Извлечение текста и чисел на основе регулярных выражений из веб-Scape для привязки к новому чистому фрейму данных - PullRequest
0 голосов
/ 27 апреля 2020

Я пытаюсь собрать и упорядочить определенные c поля данных, полученных из веб-скребков с R. Я загрузил полную страницу в R как фрейм данных, но я только хочу специально собрать и затем организовать числовые значения между совпадениями регулярных выражений, если они должны появиться в новом фрейме данных.

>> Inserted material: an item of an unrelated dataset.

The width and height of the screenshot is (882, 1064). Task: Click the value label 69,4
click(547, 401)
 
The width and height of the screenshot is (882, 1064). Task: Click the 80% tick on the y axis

Поля, которые я хотел бы собирать исключительно, представляют собой числовые значения, встречающиеся между следующим образцом шаблона регулярных выражений:

27.10

В некоторых случаях может быть несколько экземпляров этого в этом случае я хотел бы связать эти значения вместе во фрейм данных. Если бы это был всего лишь один экземпляр, я бы хотел оставить одну строку в фрейме данных.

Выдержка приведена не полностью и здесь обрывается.